**Schriftliche Aufgabe:** Schreibe aus dem Textabschnitt über den Kosakenkrieg die Passage von „Fünfte Fortsetzung“ bis einschließlich „Tataren wieder zurückzurufen.“ noch einmal ab und ersetze darin „Chmielnicki“ durch „Chmelnyzkyj“.

**Textabschnitt:**
——

Fünfte Fortsetzung

Kisiel, der der griechischen Konfession angehörte und der von den besten Absichten beseelt war, die Republik aus der drohenden Gefahr zu erretten, dafür aber geheimer Verbindung mit den Kosaken beschuldigt wurde, bat vergebens, man solle die Feindseligkeiten einstellen und den Chmielnicki nicht reizen, da er ja geneigt sei, zu unterhandeln; vergebens war die Erklärung, dass Chmielnicki die Urheber der Gräuelszenen für ihre Gewalttätigkeiten bestraft und die gefangenen Polen in Freiheit gesetzt habe, um. Alles zu tun, was zu einem friedlichen Ausgange des ganzen Handels führen könne. Chmielnicki, an der Aufrichtigkeit der friedlichen Absichten des polnischen Adels verzweifelnd, sah sich gezwungen, den Krieg fortzusetzen und die Tataren wieder zurückzurufen.

Er gebot damals über ein Heer von 180.000 Kosaken, das noch durch 30.000 Tataren, die unter Tohaj Bejs Anführung am dritten Tage der Affaire von Pilawce eintrafen, verstärkt wurde.


Sorglos und siegesgewiss zog das polnische Heer, das sich auf 40.000 Mann streitbarer Truppen und einen Tross von 200.000 belief, vorwärts. Es stand für die Dauer der Abwesenheit und Gefangenschaft der Hetmans unter der Leitung von drei sogenannten Regimentaren, d. h. Stellvertretern der Hetmans.

Diese Regimentare aber waren Nichts weniger, als gute Feldherren. Die Polen selbst legten ihnen Spottnamen bei und nannten den verweichlichten Fürsten von Ostrog „pierzyna" (Bettdecke), den jugendlichen Koniecpolski „dziecina*' (Kind) und den gelehrten Ostrorog „Lacina“ (Latein).

Wisniowiecki war bei der Verteilung dieser Ämter übergangen worden und hielt sich, deshalb gekränkt, dem Unternehmen fern. Die Heere beider kriegführenden Parteien stießen bei Pilawce zusammen, ohne dass es zu einem ernstlichen Kampfe gekommen wäre. Da begann nach mehrtägigen Scharmützeln plötzlich der Rückzug der Polen aus ihrem verschanzten Lager, der in einer allgemeinen Flucht endete, der schmählichsten, die die ganze polnische Geschichte aufzuweisen hat. Uneinigkeit der Feldherren war die Hauptursache dieser schimpflichen Flucht, die durch die Nachricht von der Ankunft der Tatarenhorden zum Ausbruche kam. Dies geschah am 25. September. Das ganze Lager mit allen Vorräten fiel in die Hände der Kosaken und Tataren.

Chmielnicki ging auch diesmal nicht weiter ins Land hinein; eines Teils wollte er den Elektionsreichstag, der auf den 24. Okt. zusammenberufen worden war, nicht stören, immer noch hoffend, dass, wenn ein neuer König gewählt sein würde, dieser die Rechte der Kosaken wahren werde, andernteils wollte er den Tataren keine Gelegenheit geben, beim Vordringen die Gräuel fortzusetzen, deren sein Vaterland schon genug gesehen hatte. Er zog sich vielmehr zurück und setzte der Spur des Wisniowiecki nach, welcher auch nach dem allgemeinen Entsetzen, das die Niederlage von Pilawce verursachte, in seiner Unbeugsamkeit und Erbitterung gegen die Kosaken fortfuhr, die Ukraine zu verwüsten.

——

**Bereitgestellte Angaben:**
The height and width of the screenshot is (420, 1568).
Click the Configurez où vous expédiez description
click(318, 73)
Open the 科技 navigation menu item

——

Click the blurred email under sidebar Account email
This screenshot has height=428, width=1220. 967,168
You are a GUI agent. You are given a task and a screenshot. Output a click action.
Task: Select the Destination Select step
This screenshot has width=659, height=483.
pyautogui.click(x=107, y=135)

——

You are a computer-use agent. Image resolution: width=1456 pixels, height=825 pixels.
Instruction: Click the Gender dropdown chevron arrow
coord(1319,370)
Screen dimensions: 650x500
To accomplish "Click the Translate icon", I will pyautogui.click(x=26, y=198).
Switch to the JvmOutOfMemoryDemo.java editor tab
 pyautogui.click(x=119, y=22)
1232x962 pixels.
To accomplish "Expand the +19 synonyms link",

——

**Fertige Lösung:**
Fünfte Fortsetzung

Kisiel, der der griechischen Konfession angehörte und der von den besten Absichten beseelt war, die Republik aus der drohenden Gefahr zu erretten, dafür aber geheimer Verbindung mit den Kosaken beschuldigt wurde, bat vergebens, man solle die Feindseligkeiten einstellen und den Chmelnyzkyj nicht reizen, da er ja geneigt sei, zu unterhandeln; vergebens war die Erklärung, dass Chmelnyzkyj die Urheber der Gräuelszenen für ihre Gewalttätigkeiten bestraft und die gefangenen Polen in Freiheit gesetzt habe, um. Alles zu tun, was zu einem friedlichen Ausgange des ganzen Handels führen könne. Chmelnyzkyj, an der Aufrichtigkeit der friedlichen Absichten des polnischen Adels verzweifelnd, sah sich gezwungen, den Krieg fortzusetzen und die Tataren wieder zurückzurufen.